La Hongrie compte environ 200 collectionneurs d’art contemporain, sans compter les entreprises. Leur nombre exact est toutefois difficile à mesurer car beaucoup d’entre eux préfèrent rester discret et ne pas étaler leur richesse patrimoniale au grand jour. En effet, les prix de vente des œuvres d’art hongroises ne sont pas si bas en Hongrie, même si les artistes qui parviennent à vendre à l’international pratiquent pour ce marché des tarifs encore plus élevés.

Le marché de l’art hongrois est longtemps resté relativement exclusif et les collectionneurs préféraient acquérir des œuvres d’artistes hongrois avant que certains ne prennent conscience que leur ouverture et la reconnaissance de leurs collections au-delà des frontières auraient un effet bénéfique pour la cote des artistes qu’ils soutiennent. Parmi les grands noms collectionnés en Hongrie on peut notamment citer les peintres István Nádler, László Fehér, Tamás Hencze ou encore les sculpteurs Miklós Melocco et Pál Kô. La tendance semble favoriser l’art figuratif, comme le démontre le succès grandissant des toiles d’Ákos Birkás, tout d’abord abstrait avant de tendre vers la figuration. Une évolution qui accompagne en somme les tendances du marché de l’art international. Figuration, huile sur toile, les règles ne sont toutefois pas aussi figées puisque certains grands collectionneurs hongrois préfèrent les œuvres abstraites, comme Lajos Barabás qui aime les figures géométriques et collectionne également l’art minimaliste mais aussi les bijoux d’artistes décoratifs.

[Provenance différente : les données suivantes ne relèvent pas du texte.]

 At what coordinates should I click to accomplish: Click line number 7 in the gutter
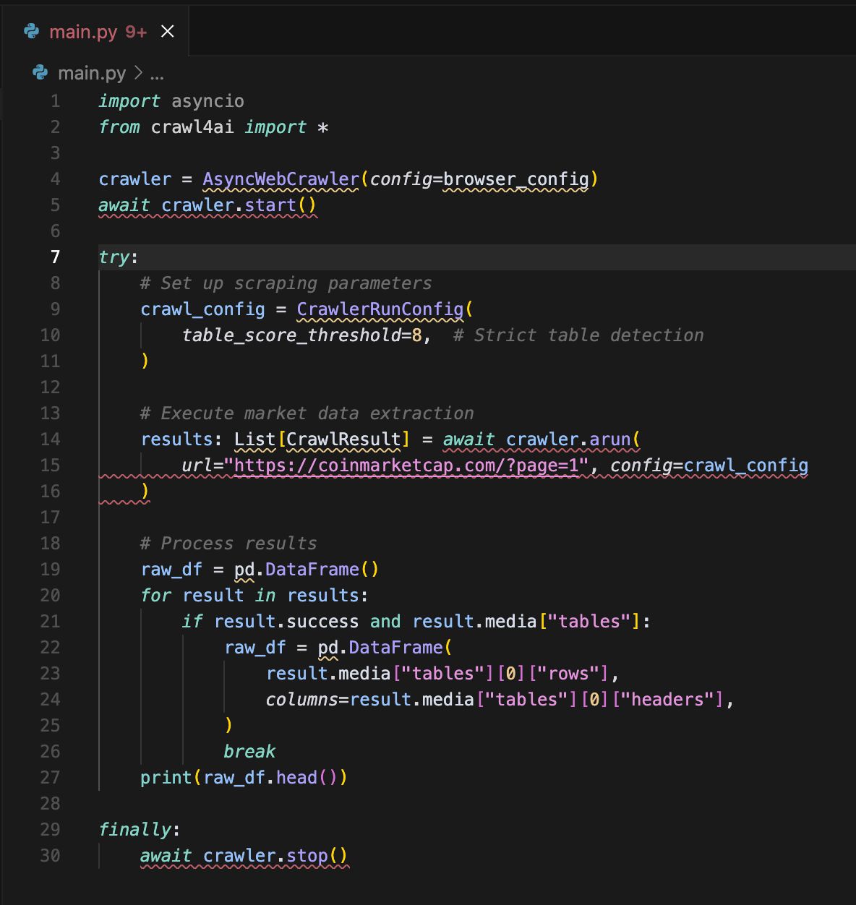point(54,257)
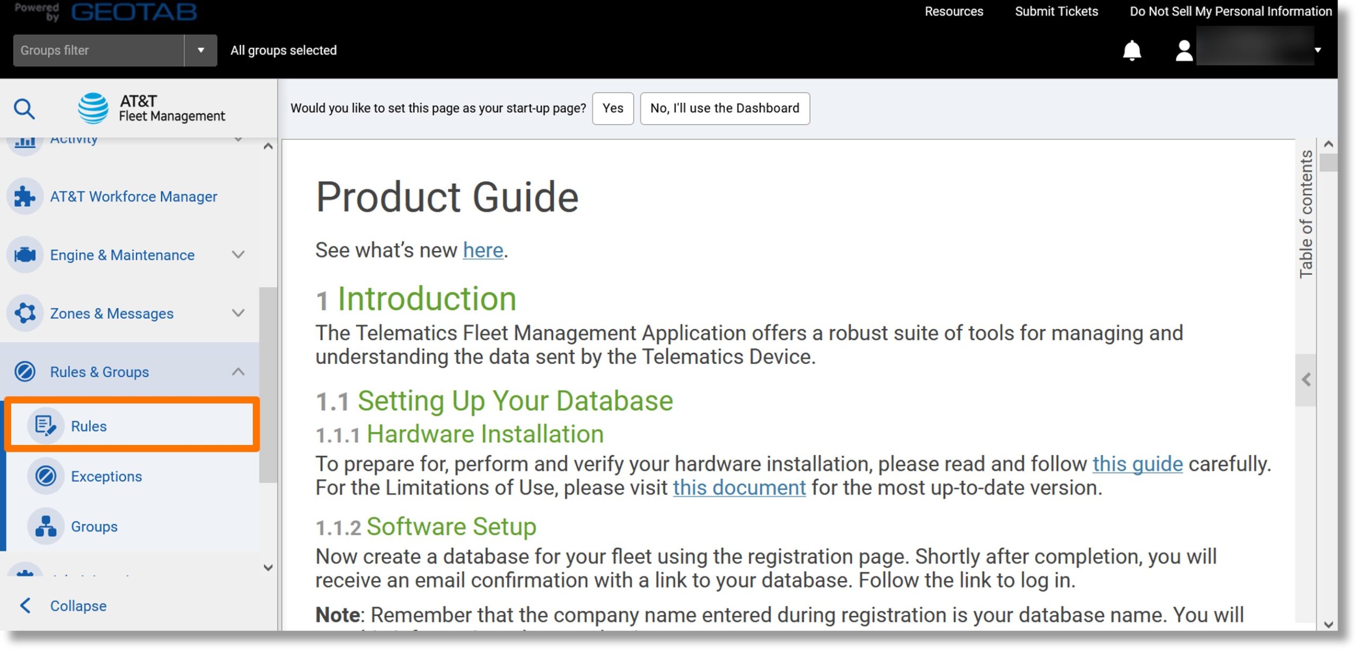The width and height of the screenshot is (1357, 650).
Task: Click the AT&T Fleet Management logo icon
Action: tap(93, 107)
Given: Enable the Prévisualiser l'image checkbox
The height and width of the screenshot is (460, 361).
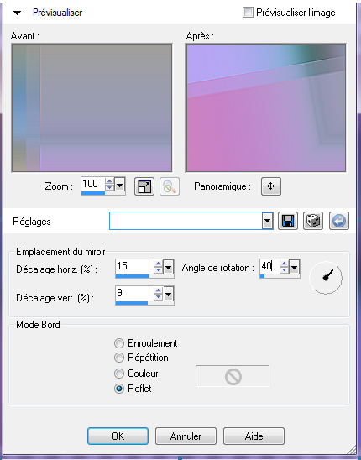Looking at the screenshot, I should pyautogui.click(x=248, y=13).
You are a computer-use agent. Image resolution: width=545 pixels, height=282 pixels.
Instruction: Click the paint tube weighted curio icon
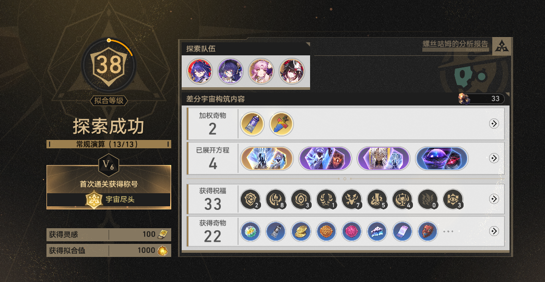click(x=252, y=124)
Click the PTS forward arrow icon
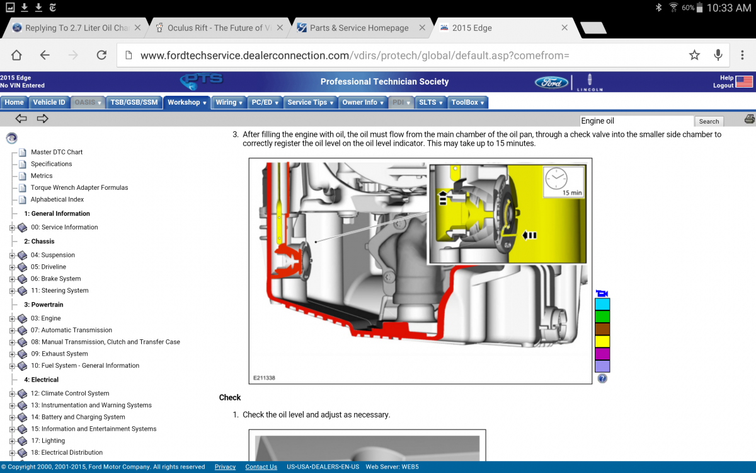Screen dimensions: 756x473 pyautogui.click(x=42, y=119)
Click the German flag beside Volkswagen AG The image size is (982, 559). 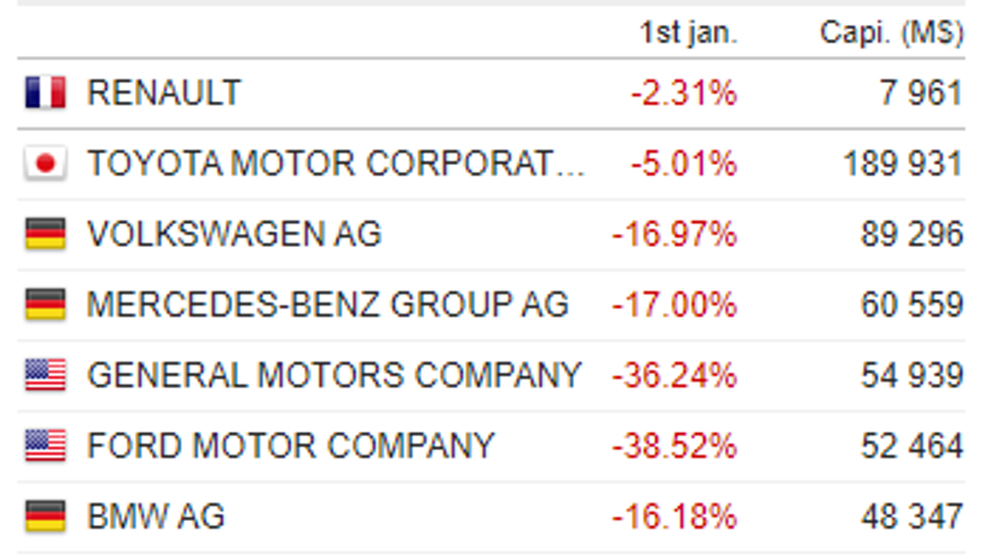45,234
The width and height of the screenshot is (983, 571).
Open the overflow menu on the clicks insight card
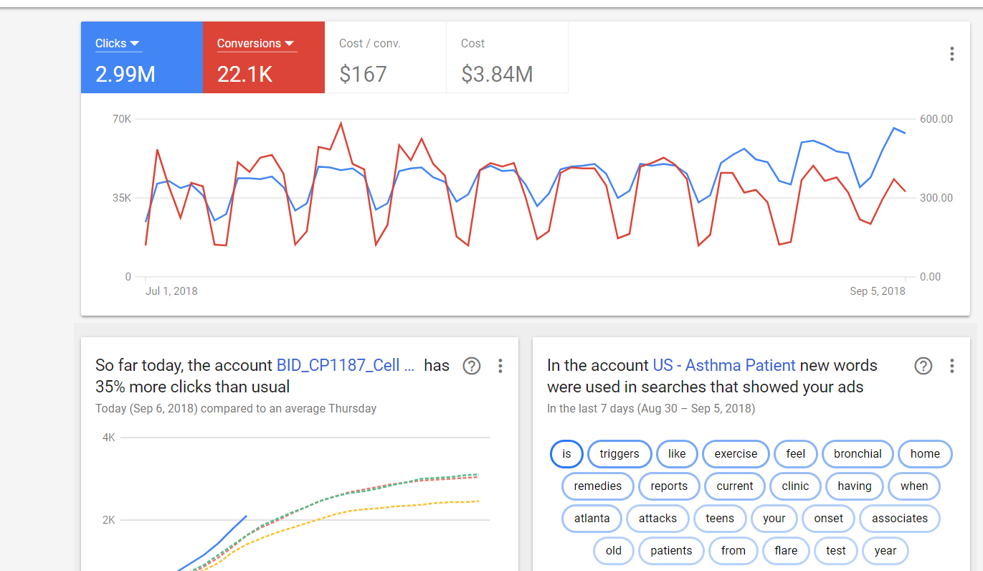(x=500, y=366)
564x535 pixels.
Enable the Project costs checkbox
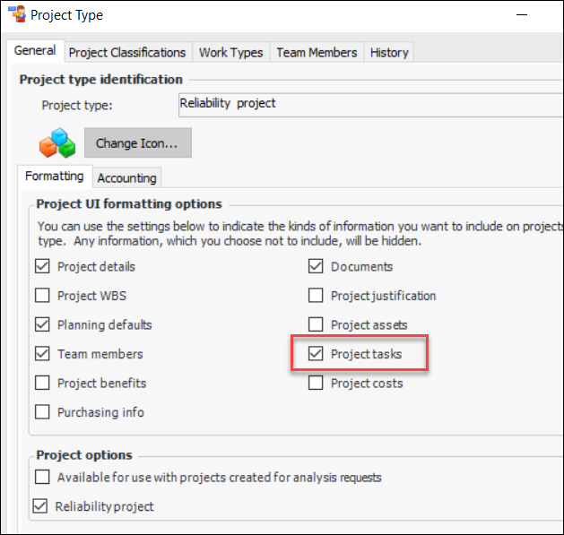tap(316, 384)
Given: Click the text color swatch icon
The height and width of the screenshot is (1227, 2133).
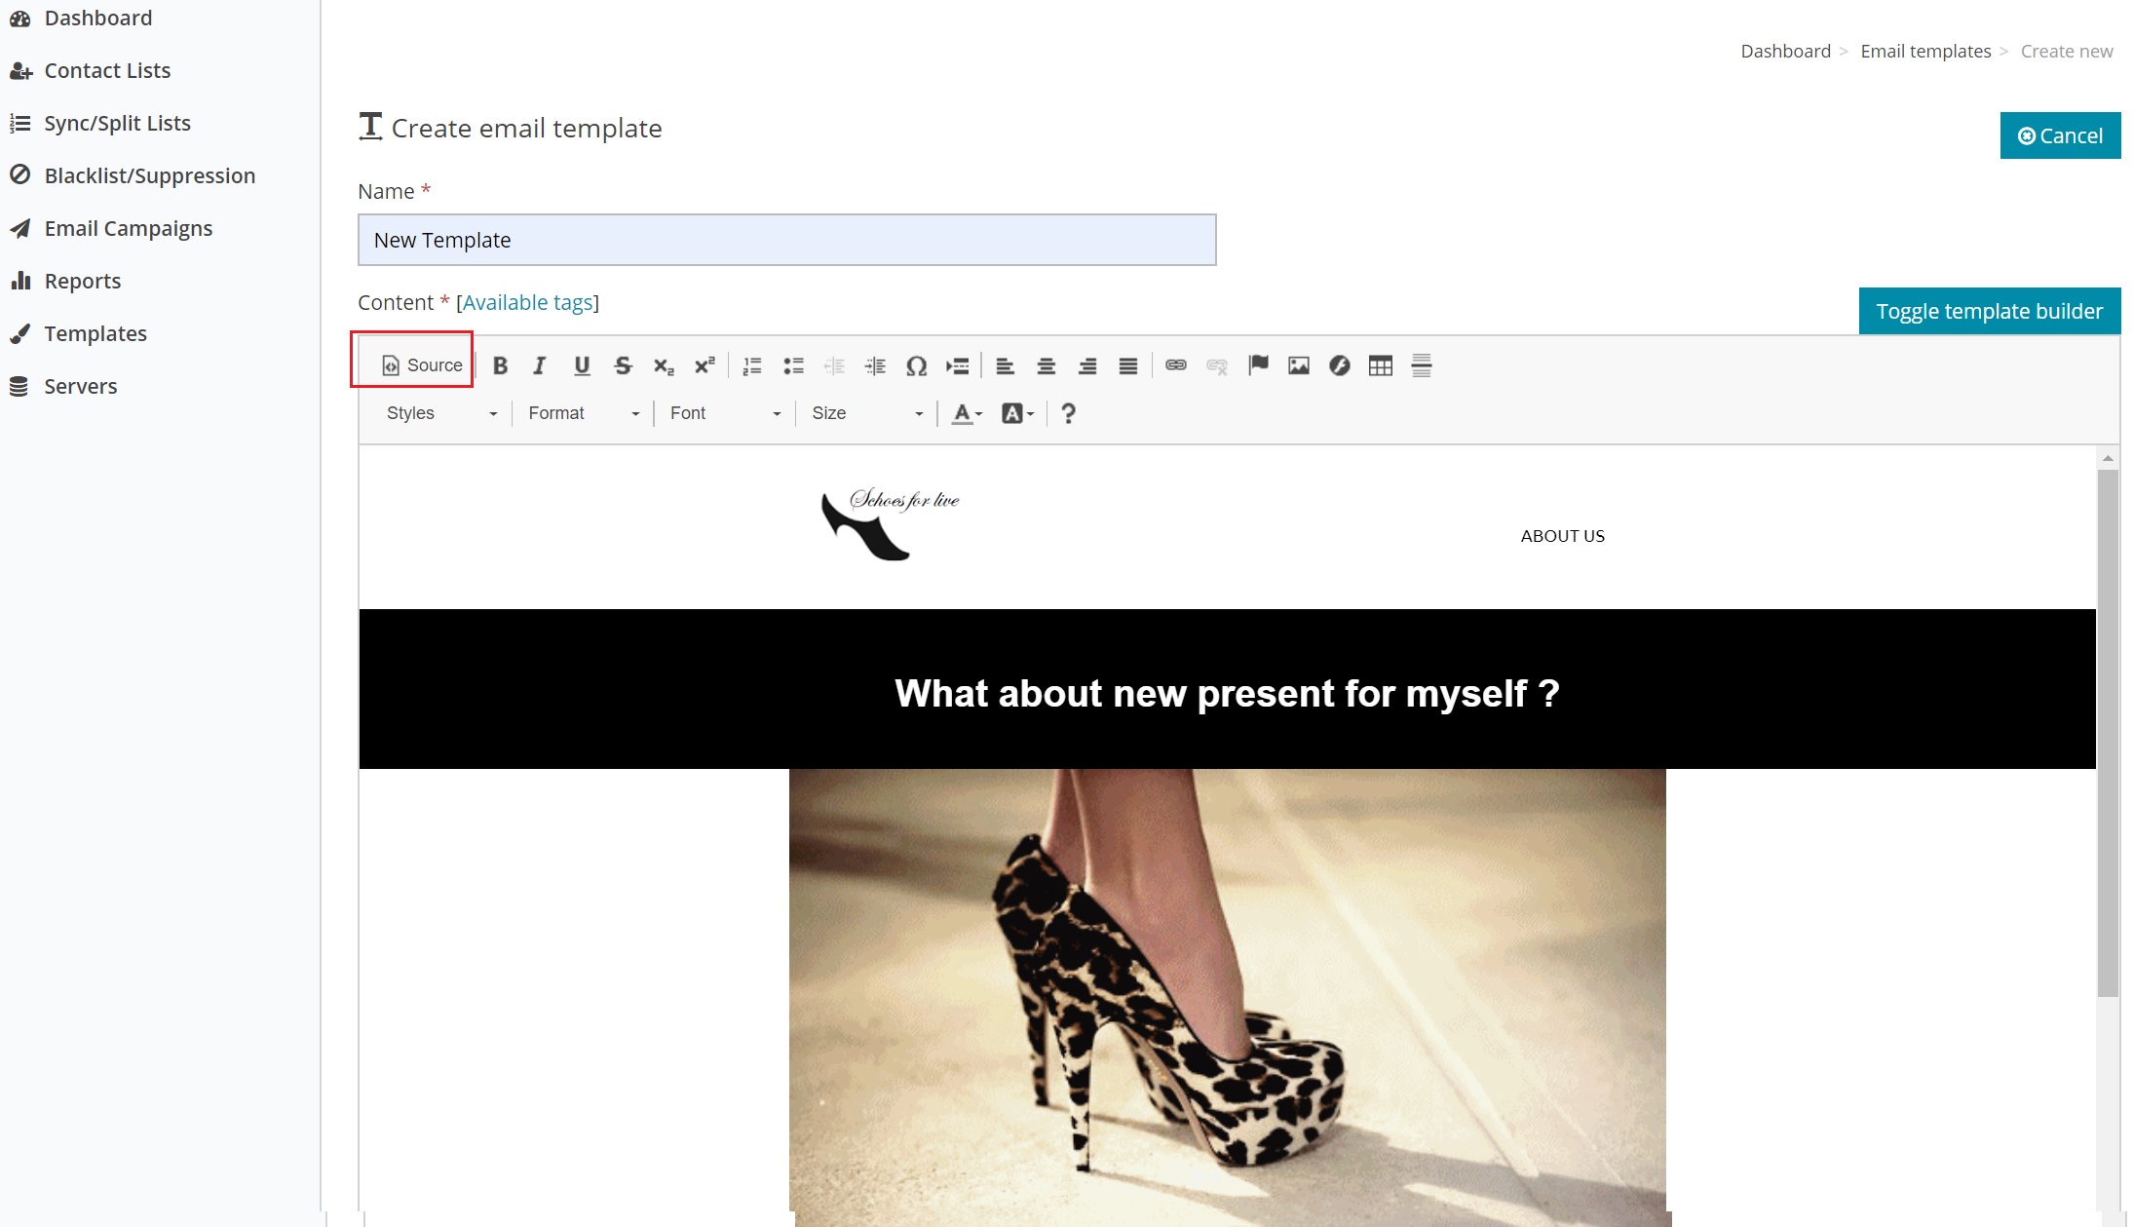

La situation évolue pourtant avec une nouvelle génération d’artistes, plus jeunes et guidés par des galeristes avec lesquels ils espèrent bien souvent s’envoler pour les incontournables manifestations internationales d’art contemporain, comme celle de Bâle – Art Basel – pour ne citer qu’elle. Or, pour exposer à Bâle ou dans d’autres salons, il est incontournable de travailler avec des galeries, ce qui est relativement nouveau en Hongrie. En effet, même s’il existait d’autres moyens pour vendre ou acheter des œuvres d’art avant le changement de régime – comme le Képcsarnok où l’on trouvait de tout, de l’antique au contemporain en passant par le kitch, les nouvelles galeries apparues sur le marché après 1990 avaient pour ainsi dire tout à apprendre, ce qu’elles ont fait progressivement les 10 ou 15 premières années. Aujourd’hui, certains noms tirent leur épingle du jeu et font connaître leurs artistes à l’étranger. C’est le cas de la Galerie Deák Erika, la Galerie ACB, mais aussi Viltin Galéria ou Kisterem, quand d’autres travaillent encore exclusivement pour le marché hongrois.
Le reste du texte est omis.